Prévenir le contentieux
Mais si le règlement intérieur n’est pas au niveau, c’est tout simplement une forme nouvelle de contentieux juridiques qui s’annonce.« Le nouveau cadre précise les responsabilités de chaque élu et en premier lieu celles du secrétaire et du trésorier, cela ouvre donc la porte à de nouvelles attaques sur le plan juridique. C’est pour cela qu’il est essentiel de border très précisément le qui fait quoi dans un règlement intérieur avec un contrôle interne vraiment opérant », conseille Dominique Giraud, avocat du cabinet Bretlim.
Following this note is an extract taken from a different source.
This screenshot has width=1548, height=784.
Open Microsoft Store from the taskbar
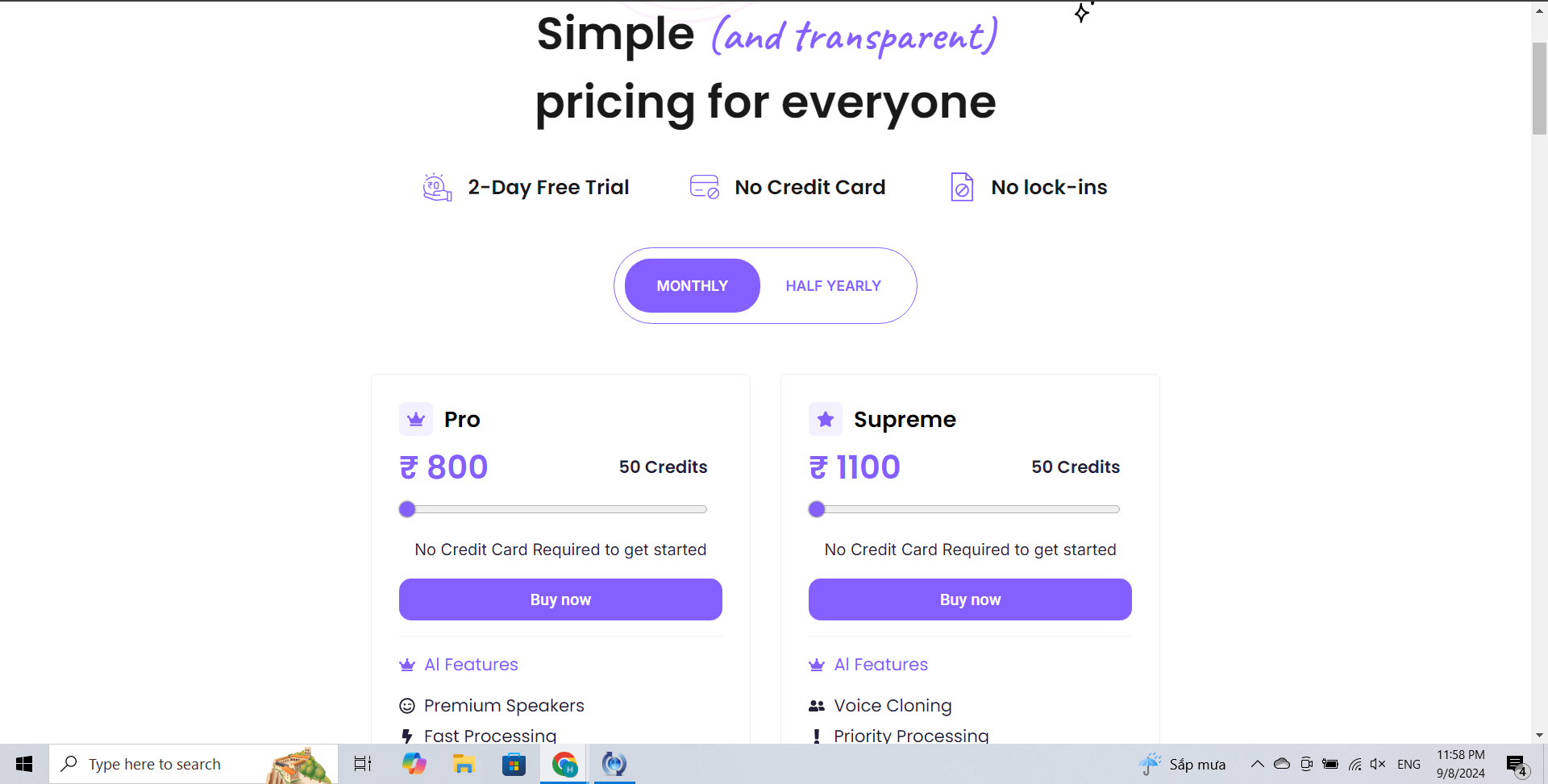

Difficile d’anticiper l’évolution du contentieux mais ces nouveaux leviers seront bien appréhendés par des syndicats déçus des résultats des élections, voire par des salariés qui considéreront que le mandat des élus n’a pas été respecté. Et Dominique Giraud de préciser que « le rapport comparatif entre deux exercices va donner encore plus de poids aux argumentations ».
Remise en question
Après avoir défrayé la chronique en 2010 avec une instruction judiciaire encore en cours à l’encontre de l’ancien secrétaire, la nouvelle majorité du CE d’Eurodisney a décidé d’anticiper la loi et de s’appliquer des contraintes qui ne s’imposaient pas à elle.Avec 2,3 millions d’euros de budget et une dizaine de permanents, l’instance fait en effet certifier ses comptes par un commissaire aux comptes depuis 2010. Des comptes certifiés sans réserve par Philippe Benech depuis maintenant 3 ans.
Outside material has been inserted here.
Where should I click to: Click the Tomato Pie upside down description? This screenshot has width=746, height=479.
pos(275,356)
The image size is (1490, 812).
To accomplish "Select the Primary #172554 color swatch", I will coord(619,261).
« Pour obtenir la certification des comptes, nous avons dû mettre en place des procédure comptables ; ceci n'a pas été facile pour les salariés du CE qui ont dû se remettre en question. La majorité de ceux-ci a joué le jeu du changement de processus de travail. Deux salariés ont contesté les sanctions liées au non-respect des nouvelles procédures devant les Prud'hommes. La justice ne leur a pas donné gain de cause » déclare Germaine Cisse, secrétaire CFDT du CE.
« Aujourd'hui, après trois certifications des comptes, tous les salariés du CE, y compris ceux qui avaient contesté les nouvelles procédures, se sentent désormais protégés par les procédures », ajoute cette dernière.
Avec 4 élus sur 15, la CFDT n’a pas la majorité. À défaut de budget suffisant des activités sociales et culturelles (0,53 % de la masse salariale) et de majorité, le CE a décidé de se tourner vers le développement de partenariat ; notamment au travers du fonds de solidarité alimenté par des partenaires commerciaux, « ce qui nous permet d’aider des salariés en situation précaire », confie la secrétaire qui admet avoir dû s’investir considérablement pour mettre l’instance au niveau des exigences des procédures fixées par le commissaire aux comptes et ce, afin de reconquérir la confiance des salariés de l'entreprise.
En finir avec l’omerta
La question des moyens dont dispose les CE pour se préparer aux contraintes de la loi est posée. « Le passage à une comptabilité d’engagement va être un changement très violent pour beaucoup. Surtout au niveau des petits CE qui vont devoir négocier pour obtenir des moyens supplémentaires, soit de leur employeur au travers de mises à disposition ou de leur syndicat. Pour conserver le sens de l’action militante, il faut se donner les moyens d’externaliser au maximum la partie technique. Cela passe par des consolidations entre les petits CE », déclare Bernard Allain, secrétaire FO du comité de groupe de Bouygues qui chapote 450 CE.Si les comptes des plus gros CE du groupe sont déjà, là aussi, expertisés et certifiés, la visibilité est bien moindre sur les plus petits. « On ne peut plus se permettre de couvrir les dérives, les petites comme les grandes. Cela vaut tout autant pour la direction, qui doit prendre ses responsabilités, que pour les syndicats concernés. J’ai ainsi déjà été amené à dé-mandater des élus », lance Bernard Allain, qui se trouve être aussi le secrétaire du syndicat FO du groupe Bouygues.
La séparation des comptes entre ASC et fonctionnement se présente comme le gros sujet pour remettre la gestion au carré. Le tout avec des clefs de répartition complexe à déterminer. Une chose est certaine, il est fini le temps où une direction gardait la main sur le budget de fonctionnement pour éviter justement des dérives. Désormais, l’instance va devoir prendre toutes ses responsabilités.